Document section =>
Aideen Kane is the VP of Production at Fork Films. She is currently a producer on Women in Blue and Inequality (WT), feature documentaries for release in early 2021. Previous credits include Emmy-winning and nominated, feature-length and television documentaries, including: The Armor of Light (dirs. Abigail Disney & Kathleen Hughes), The Trials of Spring (dir. Gini Reticker), The Awful Truth (dir. Michael Moore), Face to Face: The Schappell Twins (dir. Ellen Weissbrod), and Voices of the Children (dir. Zuzana Justman). In Ireland she produced several award winning documentaries and documentary series for public television and is a producer on the international theatrical hit Alone it Stands.

Set of tasks =>
A – Reproduce the Aideen Kane biography word for word, starting at "Aideen Kane is" and ending at "Alone it Stands.".
B – Turn the paragraph of the Aideen Kane biography that opens "Aideen Kane is the VP of Production" into a short list of its main facts.
The material after this point stands apart from the Aideen Kane biography.

Data extract =>

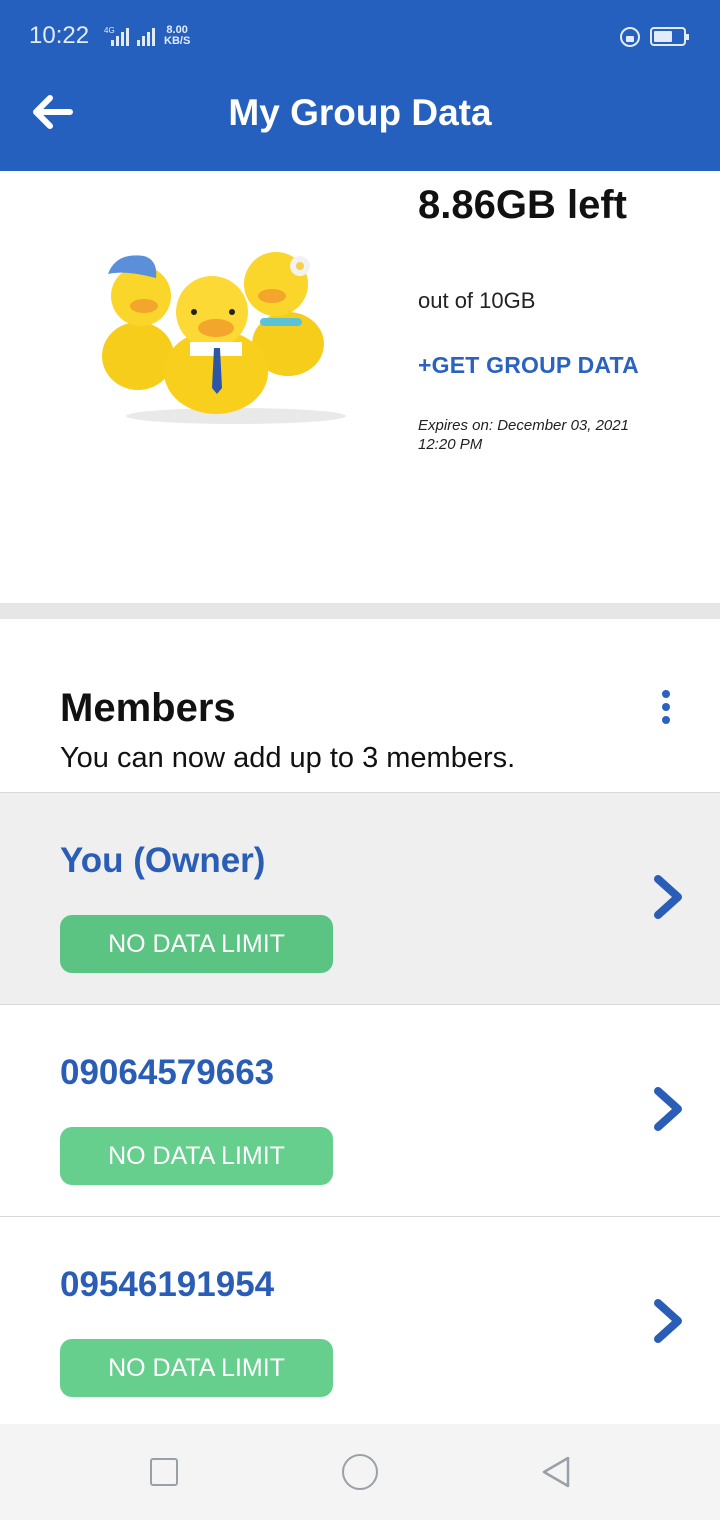 The height and width of the screenshot is (1520, 720). I want to click on triangle-back-icon, so click(556, 1472).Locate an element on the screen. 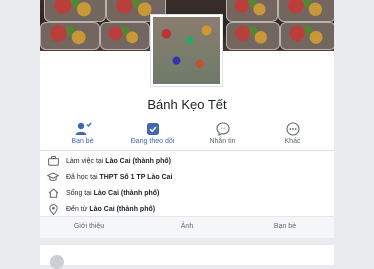 This screenshot has width=374, height=269. post-composer-card is located at coordinates (187, 257).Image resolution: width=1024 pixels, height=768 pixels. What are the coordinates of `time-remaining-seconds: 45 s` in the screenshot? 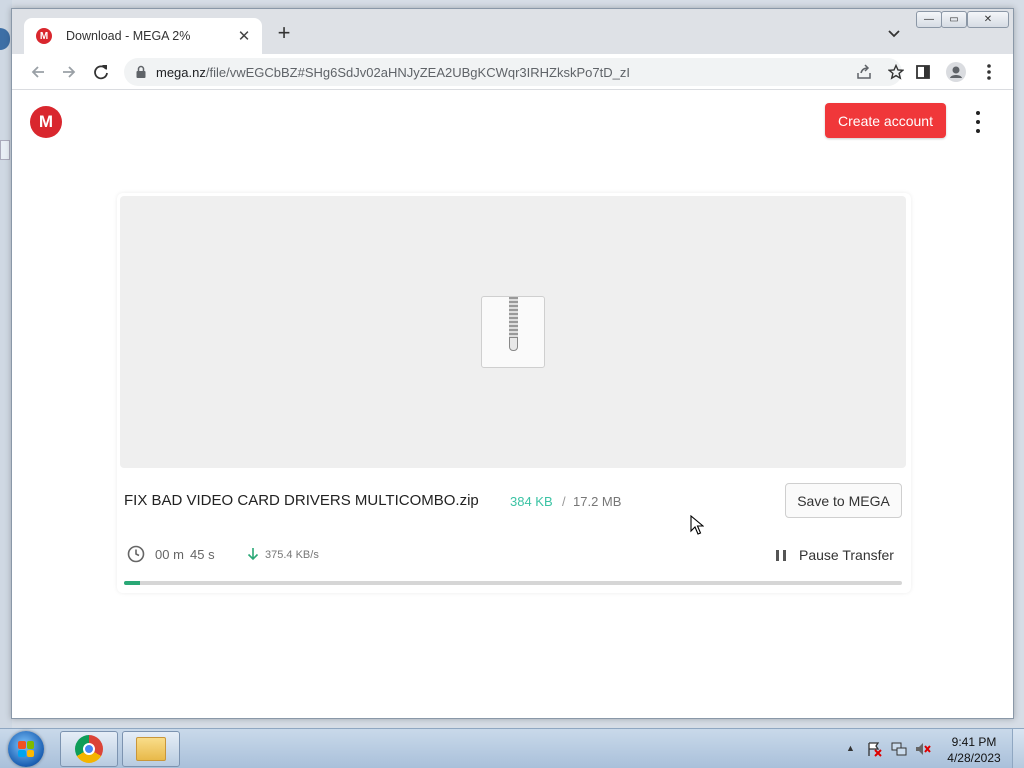 It's located at (202, 554).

Task-by-task results =>
A –
Aideen Kane is the VP of Production at Fork Films. She is currently a producer on Women in Blue and Inequality (WT), feature documentaries for release in early 2021. Previous credits include Emmy-winning and nominated, feature-length and television documentaries, including: The Armor of Light (dirs. Abigail Disney & Kathleen Hughes), The Trials of Spring (dir. Gini Reticker), The Awful Truth (dir. Michael Moore), Face to Face: The Schappell Twins (dir. Ellen Weissbrod), and Voices of the Children (dir. Zuzana Justman). In Ireland she produced several award winning documentaries and documentary series for public television and is a producer on the international theatrical hit Alone it Stands.

B –
- VP of Production at Fork Films
- Currently producing the feature documentaries Women in Blue and Inequality (WT), due for release in early 2021
- Earlier credits include Emmy-winning and nominated documentaries: The Armor of Light, The Trials of Spring, The Awful Truth, Face to Face: The Schappell Twins, and Voices of the Children
- Produced several award-winning documentaries and documentary series for public television in Ireland
- A producer on the international theatrical hit Alone it Stands